Aurinia Pharmaceuticals Initiates Phase Ia Trial of AUR200 for Autoimmune Diseases

Key Insights

• Aurinia Pharmaceuticals has dosed the first subject in a Phase Ia trial of AUR200, an IgG4 Fc-fusion protein, for autoimmune diseases.
• The trial aims to assess the safety, tolerability, pharmacokinetics, and biomarker changes of AUR200 in healthy volunteers, with results expected in the first half of next year.
• AUR200 targets both B-cell activating factor (BAFF) and a proliferation-inducing ligand (APRIL), crucial cytokines in B-cell regulation.

Aurinia Pharmaceuticals has commenced a Phase Ia clinical trial of AUR200, a potential treatment for autoimmune diseases. The trial, a single ascending dose (SAD) study, will evaluate the safety, tolerability, pharmacokinetics, and biomarker changes of AUR200 in healthy volunteers. Results from the study are anticipated in the first half of next year.

AUR200 is an IgG4 Fc-fusion protein designed with minimal effector function. It targets both B-cell activating factor (BAFF) and a proliferation-inducing ligand (APRIL), which are key cytokines involved in B-cell survival and differentiation. The B-cell maturation antigen (BCMA) domain of AUR200 enhances its binding affinity to BAFF and APRIL. Dual inhibition of these cytokines is considered a clinically validated mechanism with significant therapeutic potential for various autoimmune diseases.

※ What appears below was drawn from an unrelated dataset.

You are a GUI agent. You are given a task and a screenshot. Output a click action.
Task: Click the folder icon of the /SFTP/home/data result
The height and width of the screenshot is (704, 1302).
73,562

The company intends to develop AUR200 for disease states with limited current market options, including a larger indication and a faster-to-market smaller indication that aligns with the FDA criteria for rare and orphan diseases. Specific indications and development plans will be communicated based on the progress and outcomes of early-stage clinical trials and an ongoing assessment of the competitive landscape.

Preclinical Evidence

In animal studies, therapeutic dosing of AUR200 demonstrated a reduction in several markers of disease activity and improved overall survival in a mouse model of lupus. These findings support the potential of AUR200 as a therapeutic agent for autoimmune conditions.

Management Commentary

Aurinia Pharmaceuticals chief medical officer Dr. Greg Keenan stated, "The start of the single ascending dose study is an important milestone for developing AUR200, which has the potential to serve as a best-in-class treatment in autoimmune diseases with high unmet need. We believe AUR200 is a more potent compound with a higher binding affinity compared to the two other TACI-Fc molecules designed to bind both BAFF and APRIL that were tested in our preclinical research. We expect the data from this early-stage study to provide key points of differentiation that will inform further clinical development efforts."

Aurinia Pharmaceuticals plans to fund this development program with its available cash flow, which is not expected to affect the company’s post-restructuring operating expense targets.